Using its newly received investor funds, HomeTown plans in a few months to redeem all $10.4 million worth of stock it issued to the treasury department in 2009. The shares are now in the hands of a buyer or buyers that purchased the HomeTown shares at a discounted price at a government auction last fall and have continued to collect the dividends.
The “major reason” the bank garnered investments with which to pay off this group of preferred shareholders is the fact that the dividend rate for $10 million of the stock will climb from 5 percent to 9 percent in September 2014, Maness said. HomeTown is already paying 9 percent on $374,000 in stock.
Maness compared the plan to refinancing a mortgage at a lower interest rate.
“That’s a very simple illustration, but that really is the gist of it,” he said.
The plan is not cost-free. In connection with the newly received $14 million, the company issued 14,000 shares of preferred stock with a 6 percent annual dividend. The bank’s annual dividend for those shares, which comes to $840,000, exceeds the $533,000 it has been paying on the Capital Purchase Program shares.
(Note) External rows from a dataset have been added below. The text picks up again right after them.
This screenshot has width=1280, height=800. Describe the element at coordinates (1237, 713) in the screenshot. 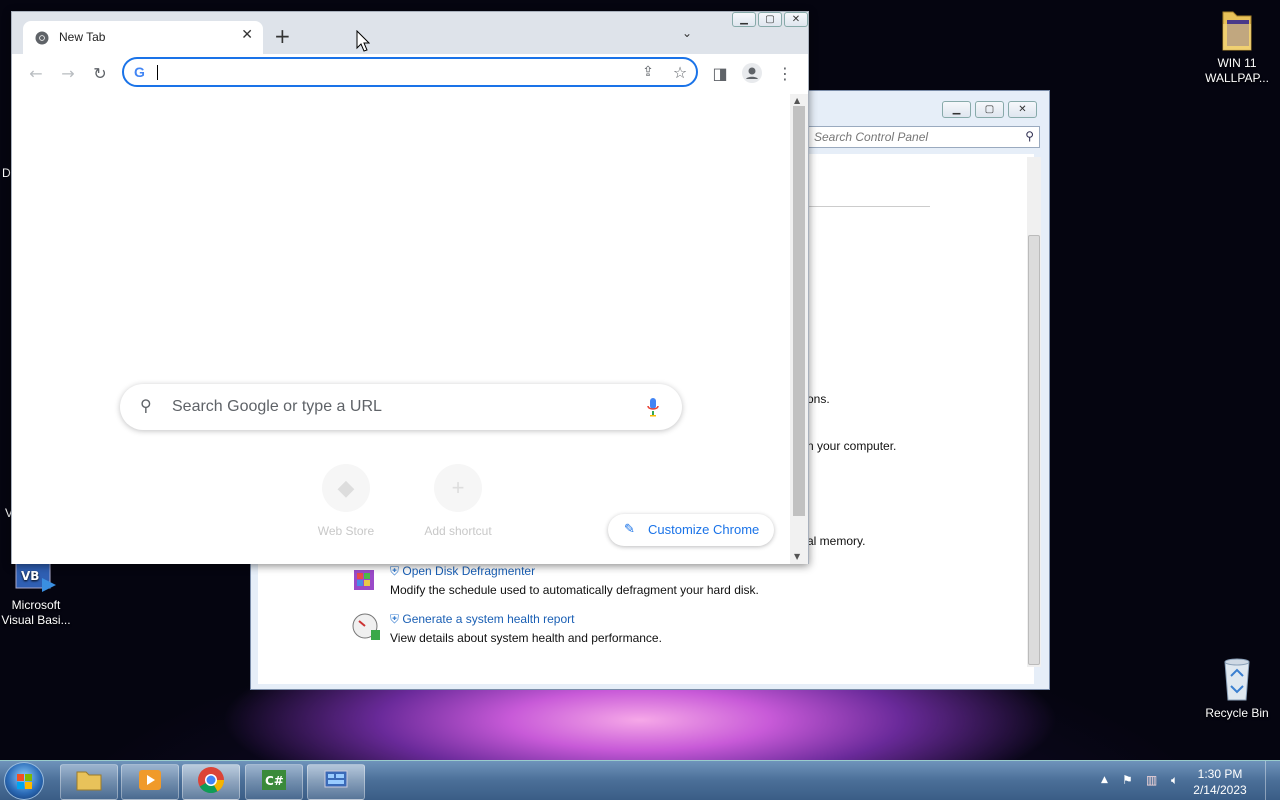

I see `desktop-icon-label: Recycle Bin` at that location.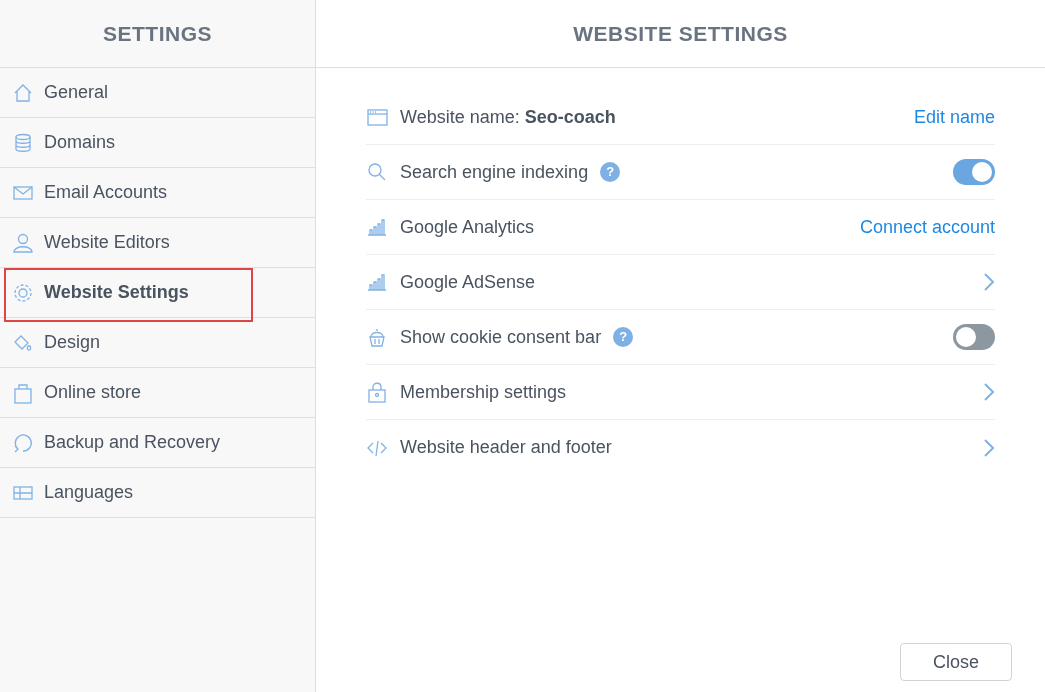 The height and width of the screenshot is (692, 1045). Describe the element at coordinates (158, 143) in the screenshot. I see `sidebar-item: Domains` at that location.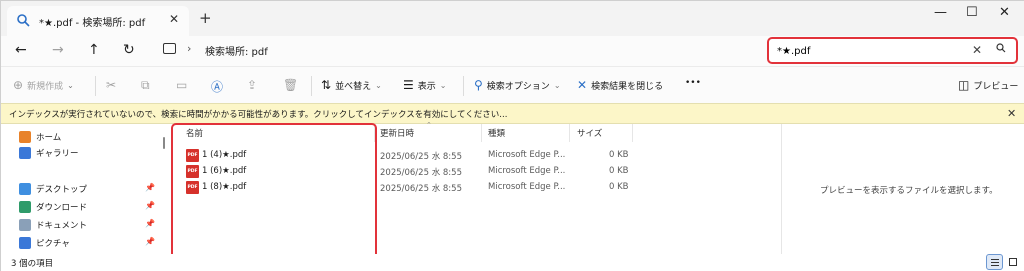  I want to click on back-arrow-icon: ←, so click(21, 50).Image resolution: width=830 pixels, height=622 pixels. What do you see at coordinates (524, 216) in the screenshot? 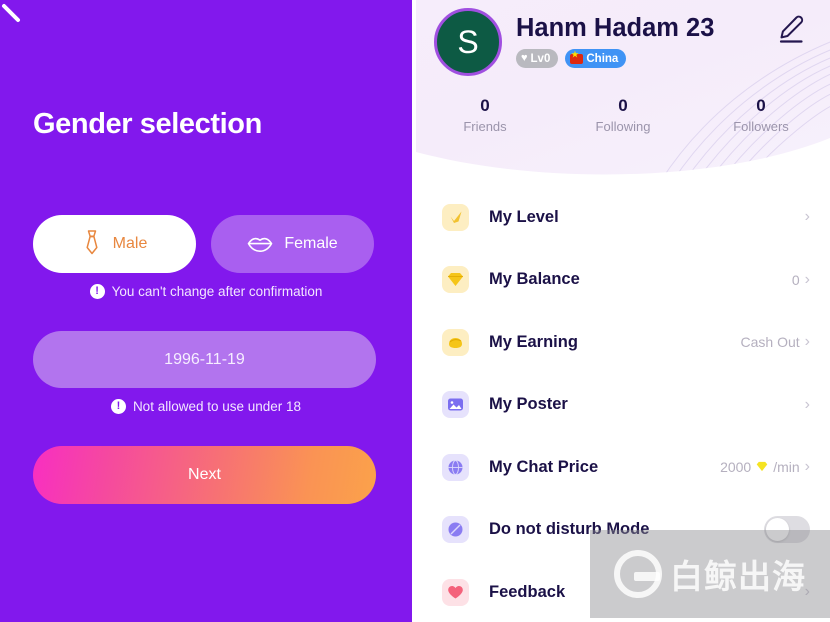
I see `menu-label-my-level: My Level` at bounding box center [524, 216]. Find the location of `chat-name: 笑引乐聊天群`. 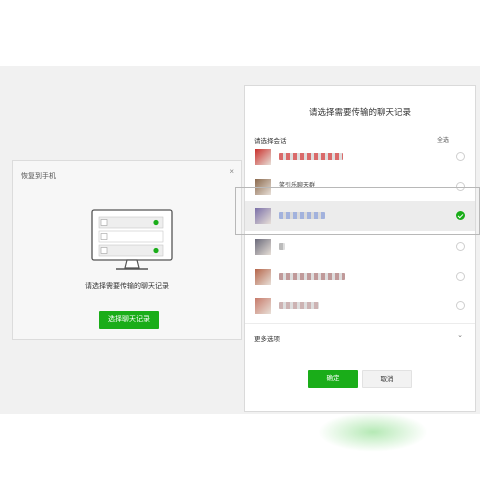

chat-name: 笑引乐聊天群 is located at coordinates (298, 186).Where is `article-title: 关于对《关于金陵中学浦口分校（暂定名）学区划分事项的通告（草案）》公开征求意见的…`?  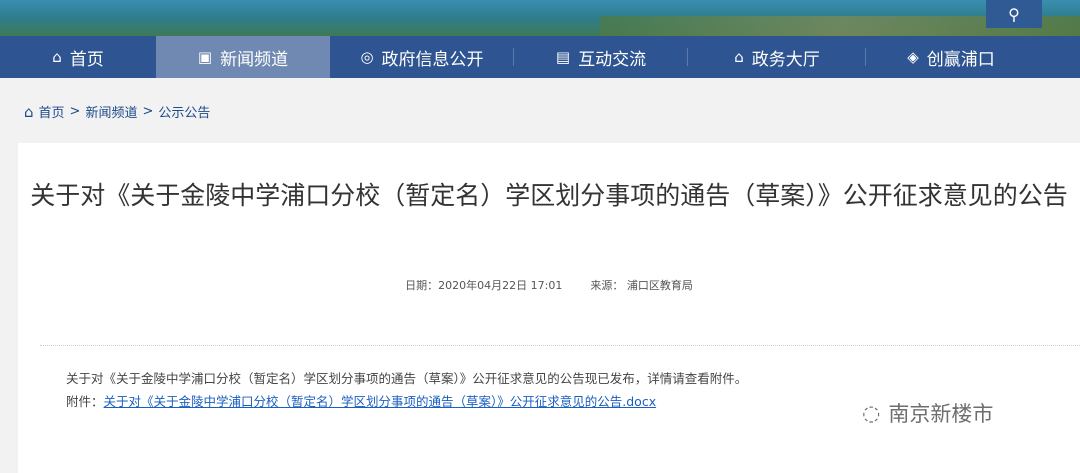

That said, HomeTown expects to do more than refinance an obligation. It expects to have $3.6 million to $3.7 million of the $14 million left with which to try to grow the bank, according to Maness, who said the goal is to increase lending.
HomeTown is not the only bank to raise outside funds to retire Capital Purchase Program stock. It was done by large banks such as Citigroup Inc., Wells Fargo & Co. and Goldman Sachs Group, which raised billions, and various small and medium-sized institutions, according to SNL Financial, a Charlottesville-based analytical firm that provides financial information on banking and other types of private and public companies. SNL located more than 70 examples looking at only banks’ common stock offerings.
Valley Bank, in contrast, has been using retained profits to redeem the shares it sold the government. Ellis Gutshall, president and CEO of the company, said the government has held onto the Valley Bank shares on its belief it could get full price for them — $16 million — under the bank’s redemption plan, which is to retire them in 10-percent increments.
In May, the 18-year-old bank announced that the third installment of $1.6 million was about to go out.
By the time the bank’s dividend rate jumps to 9 percent early next year, the stock will be half gone, Gutshall said. The after-tax dividend payments will be $720,000 at that point — versus $800,000 since issuance — and decreasing on a path to zero, he said.
“This action is the result of the continued efforts and commitment of our directors and employees, and is indicative of the strong operating performance and capital position of the company,” Gutshall said.